A intenção do Governo em cortar na despesa do SNS em 1,6% torna-se uma meta quase impossível
Foto: Orlando Almeida
O Serviço Nacional de Saúde (SNS) vai ter o maior défice de sempre quando chegar a 31 de dezembro, apesar das injeções de milhões de euros do Governo durante o ano. Em 2026, a ministra da Saúde, Ana Paula Martins, prepara-se para cortar na despesa, mesmo com toda a polémica associada.
Segundo dados da síntese da execução orçamental de outubro, a dois meses do final de 2025, o SNS está a 130 milhões de euros de bater o défice que já foi recorde o ano passado, com 1 377 milhões de euros. A Entidade Orçamental do Ministério das Finanças indica que o organismo acumulou um défice de 1 246 milhões de euros desde janeiro até outubro, o que bate de longe da concretização das previsões do Governo, quando aprovou o Orçamento do Estado para este ano, que previa um aumento da despesa corrente da Saúde de 5,7%, abaixo dos 6,6% de subida de receita.
Mas o que está acontecer é exatamente o contrário: os gastos correntes estão a subir 10,2% e as receitas 6,1%, a ritmos completamente contrários às previsões, pelo que será natural que cheguemos a 31 de dezembro com um novo défice recorde.
As contas não são piores porque o Governo tem feito várias injeções de capital no SNS à margem do Orçamento, batendo também outro recorde: 1 378 milhões de euros até novembro. Este dinheiro tem sido destinado ao pagamento de dívidas em atraso aos fornecedores, mas também a gastos com pessoal, que seguem a subir 11,2% ou mais 592 milhões de euros, remunerações que serão certas e permanentes todos os anos.

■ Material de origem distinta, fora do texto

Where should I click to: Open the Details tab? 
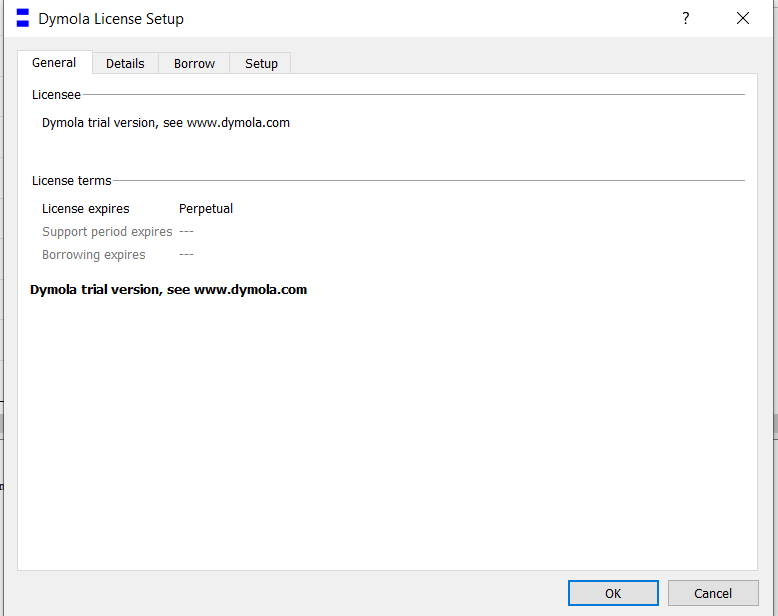[x=125, y=63]
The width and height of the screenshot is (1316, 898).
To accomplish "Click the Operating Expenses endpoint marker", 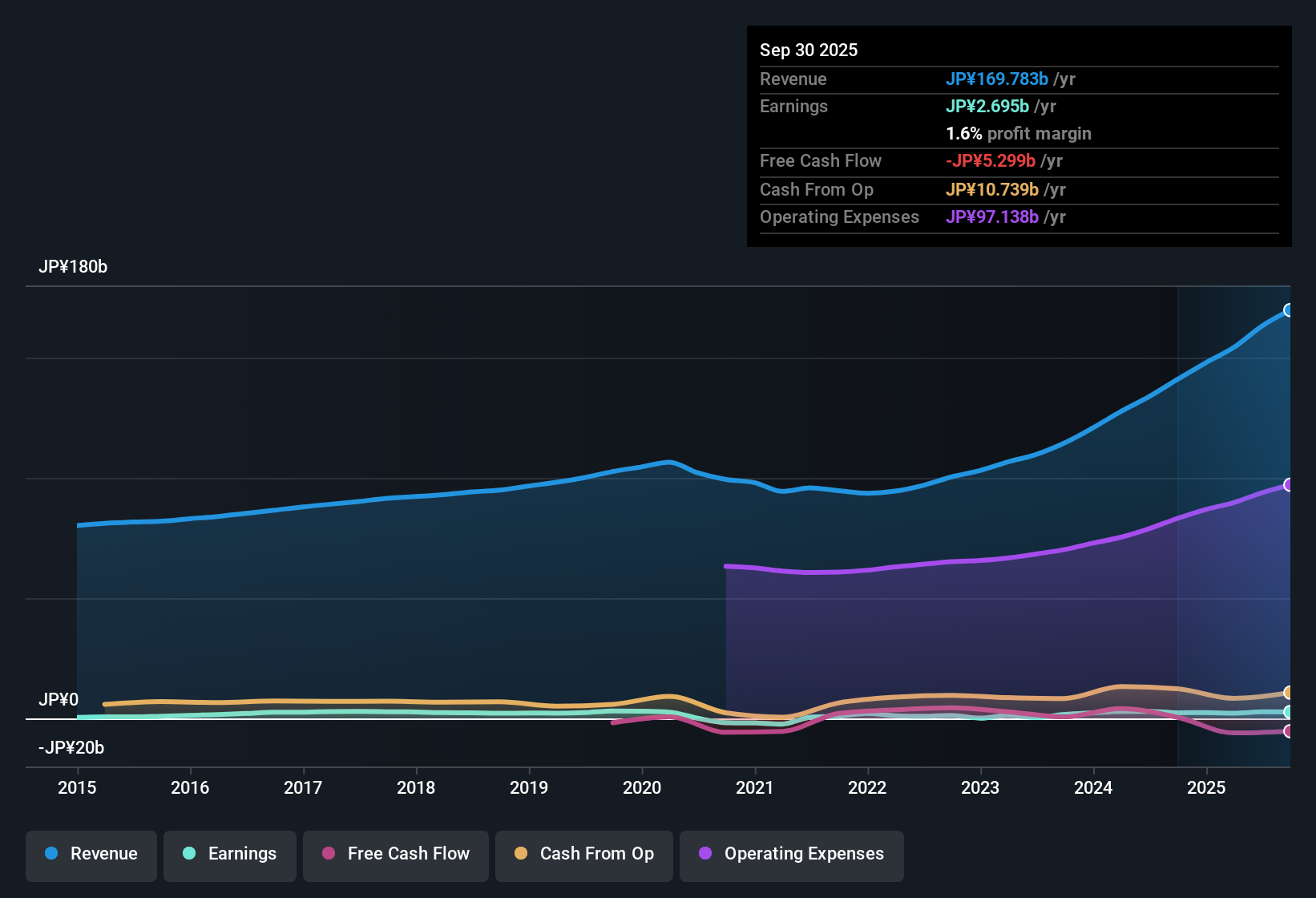I will coord(1289,484).
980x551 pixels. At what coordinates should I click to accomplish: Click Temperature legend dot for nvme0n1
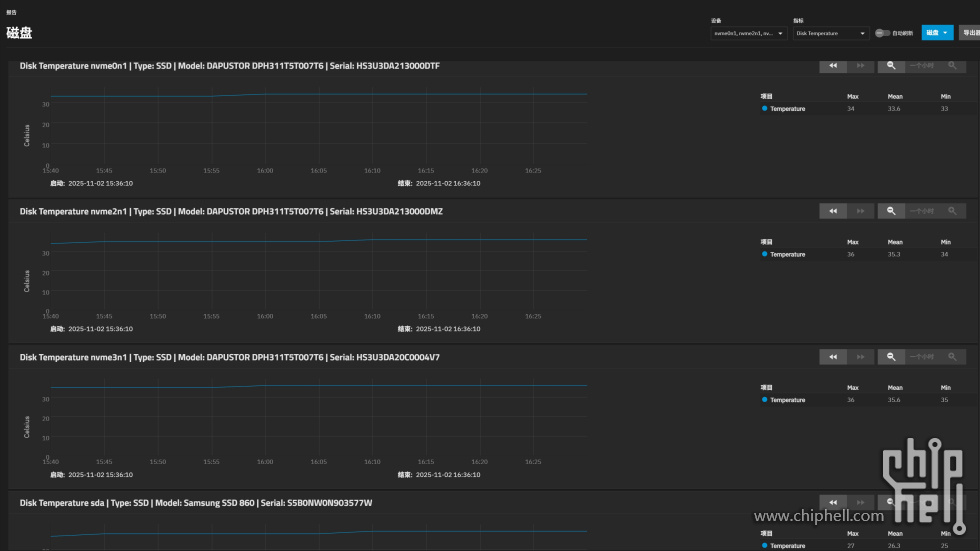point(765,108)
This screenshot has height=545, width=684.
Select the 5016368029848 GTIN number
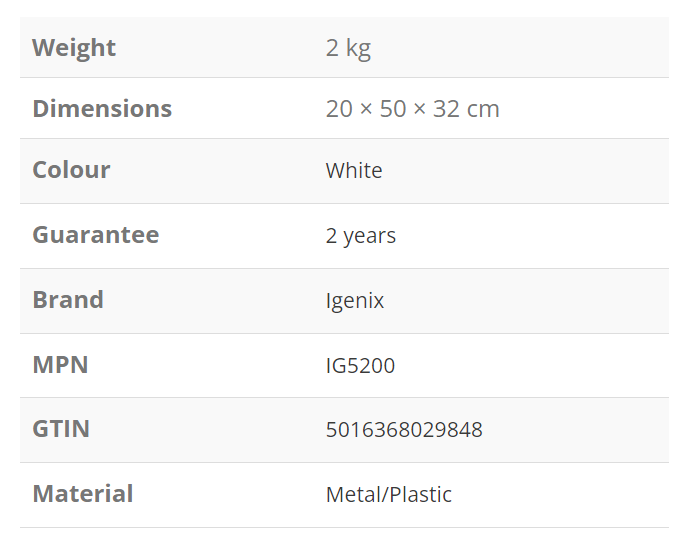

Entre os motivos que levaram ao aumento da despesa destacam-se as valorizações remuneratórias aplicadas ao funcionamento das unidades de saúde familiar, à dedicação plena no SNS, alterações da estrutura remuneratória das carreiras especiais médica, enfermagem e farmacêutica ou o suplemento aos médicos para assegurar o funcionamento dos serviços de urgência.
Cortar na despesa
Com estes dados em cima da mesa, a intenção do Governo em cortar na despesa do SNS em 1,6% torna-se uma meta quase impossível, apesar de a ministra da Saúde, Ana Paula Martins, confiar no trabalho do juiz Carlos Alexandre para combater a fraude no sistema, com que estima poupar 800 milhões de euros em três anos de mandato, e de ter indicado à Direção Executiva do SNS uma redução das despesas em 10% em fornecimentos e serviços externos, sendo que os hospitais não poderão ultrapassar a produção registada este ano, mesmo que isso implique abrandar o ritmo de consultas e cirurgias.
A 29 de outubro, o jornal "Público" dava conta que a orientação foi transmitida aos administradores das Unidades Locais de Saúde e que o corte abrange compras de medicamentos, material clínico, contratação de tarefeiros e exames realizados no setor convencionado. O objetivo é compensar o aumento de 5% na despesa com pessoal, estimado em mais 370 milhões de euros devido à valorização das carreiras e aos aumentos salariais da função pública.
Por os hospitais não poderem ultrapassar a produção registada em 2025, espera-se um agravamento das listas de espera. No final de junho, quase um milhão de utentes aguardavam por uma primeira consulta, mais 25% do que no ano anterior, e a espera por cirurgias oncológicas subiu 4,7%. Além dos cortes, foi também transmitida a orientação para "contratações zero" em 2026, agravando as preocupações com a capacidade de resposta do SNS no próximo ano.